_INSTRUCTIONS_
a – In the thread about the tangent line to f(x) = arctan x, what derivative of arctan(x) does abb0t give?
b – Write out word for word the part of the arctan tangent-line thread that begins at "1/2 I mean!" and ends after "even come from?!".
c – Pick up the forum thread on the tangent line to arctan x after its last post and write the next part.

Find an equation for the tangent line to the graph of f(x) = arctanx at the point where x = 1

Question

anonymous · Answer

Find the slope of the curve at the point first.

anonymous · Answer

Would it be $$1/\sqrt{2}$$

abb0t · Answer

find $f'(x)$

abb0t · Answer

evaluated at x = 1

anonymous · Answer

That's what I attempted to do. lol. I tried it again, and using the formula from the textbook I got 0 this time. ><

abb0t · Answer

$\frac{d}{dx} [arctan(x)] = \frac{1}{x^2+1}$

anonymous · Answer

Oh! So m = 1?

anonymous · Answer

1/2 I mean!

abb0t · Answer

$$\frac{1}{x^2+1}|_{\left| _{x=1} \right|} = \frac{1}{2}$$

anonymous · Answer

So y = (1/2) * 1 + b. What would y be?

abb0t · Answer

why would u multiply 1+b? Where did that even come from?!

_GIVEN DATA_
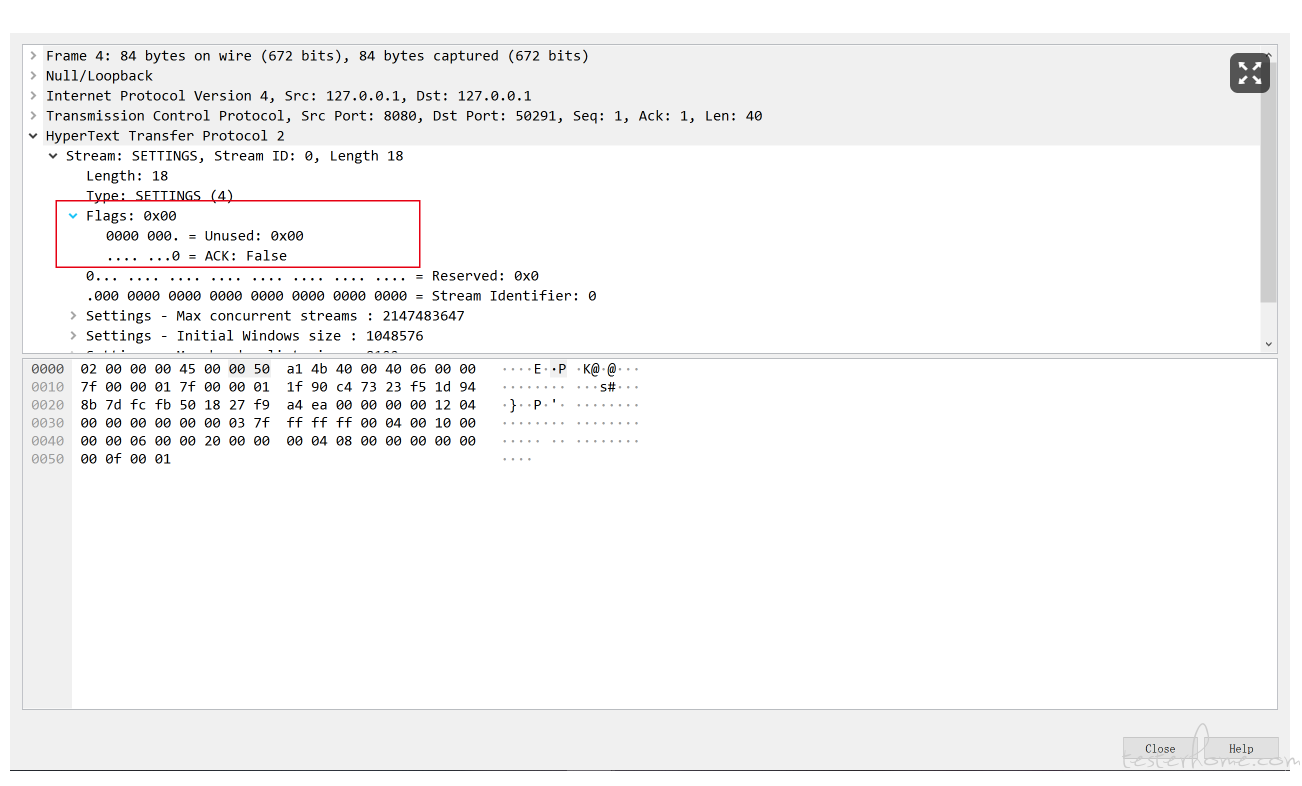Click the fullscreen expand icon

click(1249, 73)
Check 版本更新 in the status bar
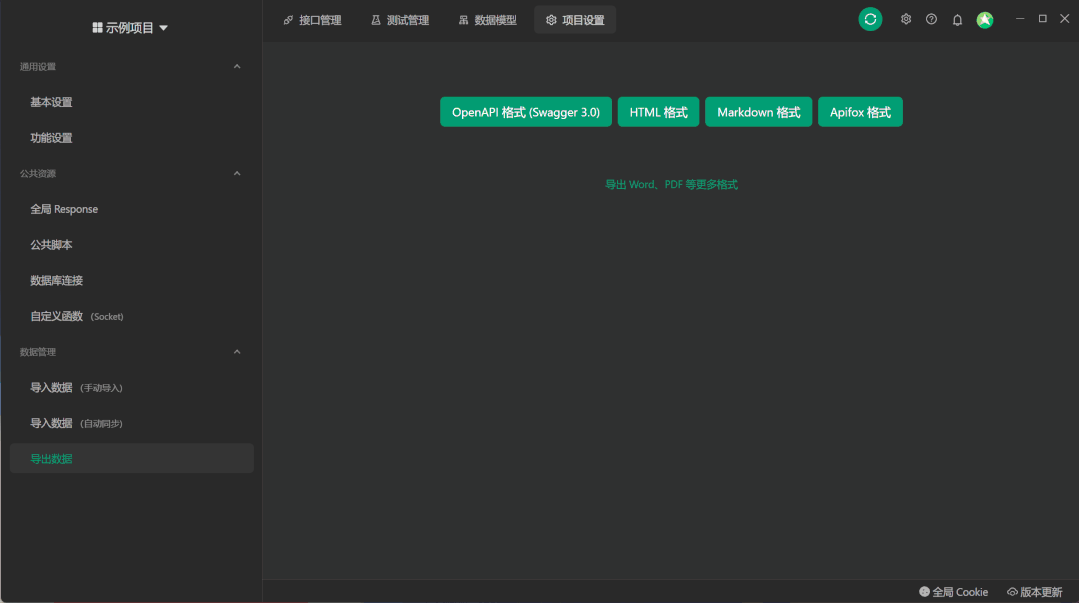 pyautogui.click(x=1035, y=592)
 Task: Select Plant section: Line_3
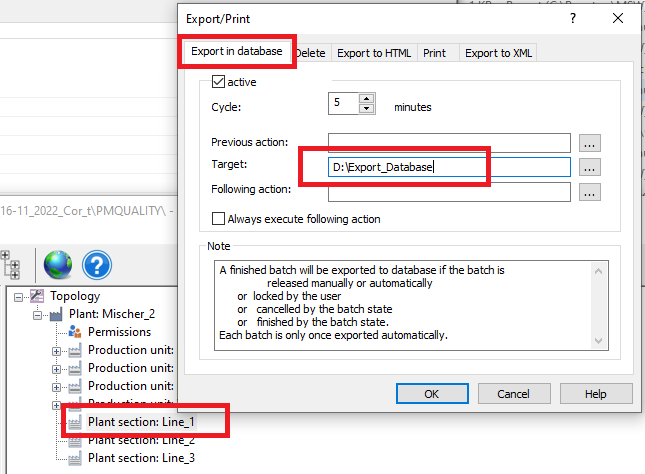coord(141,458)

_SOLVED TASKS_
a – 1/(x^2 + 1)

b –
1/2 I mean!

abb0t · Answer

$$\frac{1}{x^2+1}|_{\left| _{x=1} \right|} = \frac{1}{2}$$

anonymous · Answer

So y = (1/2) * 1 + b. What would y be?

abb0t · Answer

why would u multiply 1+b? Where did that even come from?!

c –
anonymous · Answer

y = mx + b. I just plugged in m and x. O.O

abb0t · Answer

well, $\frac{1}{2}$ is your slope, so yes, m.

anonymous · Answer

And x = 1, right? The only element I seem to need is y, then I could solve for b and give the equation for the tangent line at x = 1.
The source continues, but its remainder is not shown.